Asked whether that meant Trump was prepared to veto Congress, Miller reiterated that Trump is "going to protect his national emergency resolution, guaranteed."


Trump on Friday declared a national emergency to bypass Congress and spend roughly $8 billion on barriers along the southern border.

The move has already drawn a flurry of lawsuits. Lawmakers from both parties have pushed back against the declaration, arguing that it sets a poor precedent and questioning the existence of an emergency at the border.

House Democrats have said they will introduce a resolution that would block the declaration.

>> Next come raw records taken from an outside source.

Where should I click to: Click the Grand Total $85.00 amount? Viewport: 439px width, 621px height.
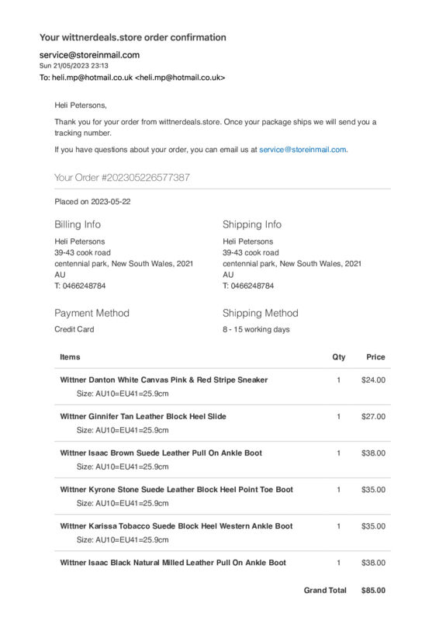[x=373, y=591]
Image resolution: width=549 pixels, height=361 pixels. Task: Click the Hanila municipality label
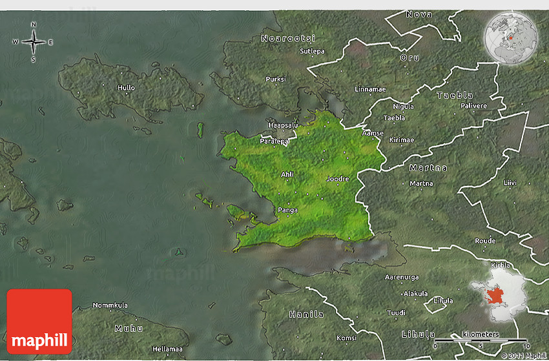pos(307,315)
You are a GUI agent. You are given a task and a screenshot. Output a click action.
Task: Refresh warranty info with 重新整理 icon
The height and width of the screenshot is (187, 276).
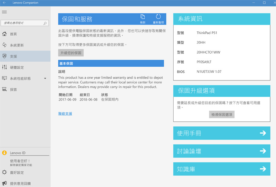(x=158, y=17)
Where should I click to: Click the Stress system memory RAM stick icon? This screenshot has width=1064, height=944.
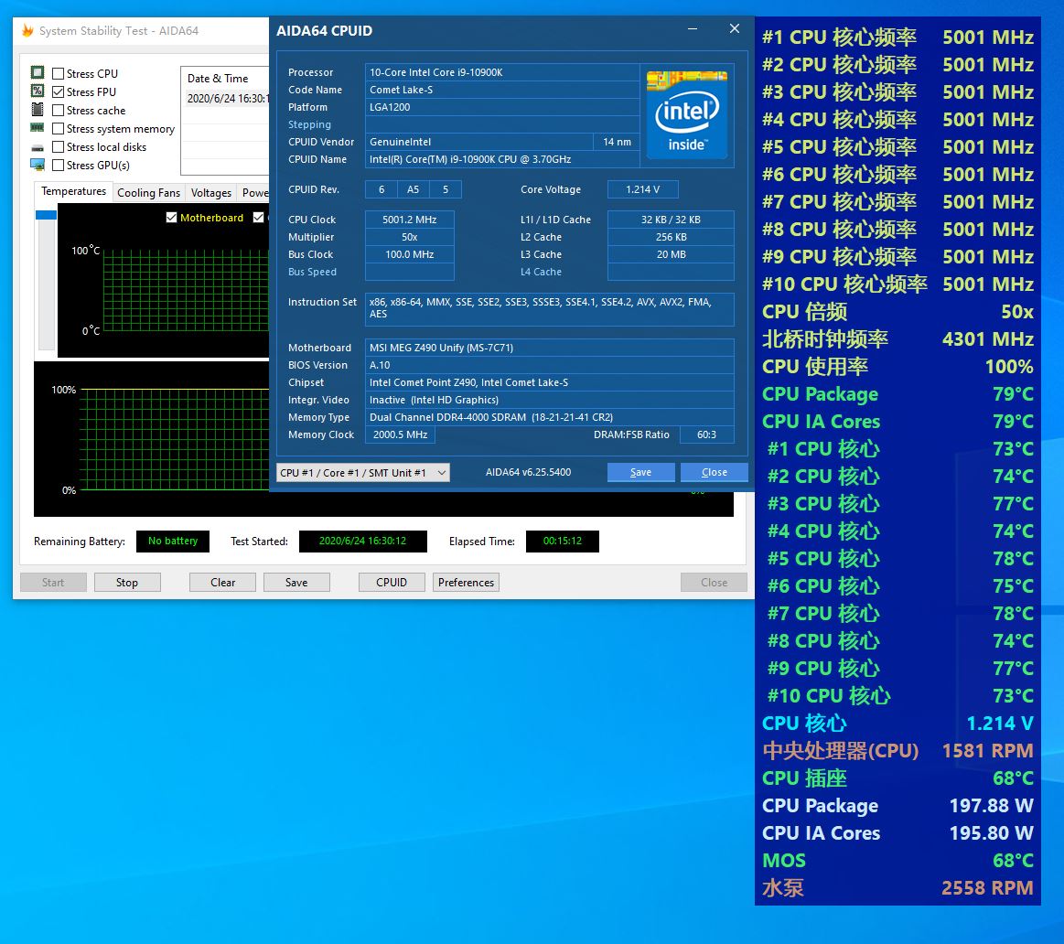pos(38,128)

It's unclear how many Republican critics of the president's action will vote for the measure.

If the bill were to pass both chambers of Congress, it could set up Trump to issue the first veto of his presidency.

Miller on Sunday staunchly defended the president's right to declare an emergency, arguing that he has the constitutional power to do so, and that the issue of illegal immigration warrants executive action.

"This is a deep intellectual problem that is plaguing this city," Miller said. "Which is we've had thousands of Americans die year after year after year because of threats crossing our southern border."

"This is a threat in our country … and if the president can’t defend this country, then he cannot fulfill his constitutional oath of office," he added.

Miller was unable to cite another example of a president using emergency powers to secure funding after Congress had denied money through the appropriations process after anchor Chris Wallace pressed him for one repeatedly.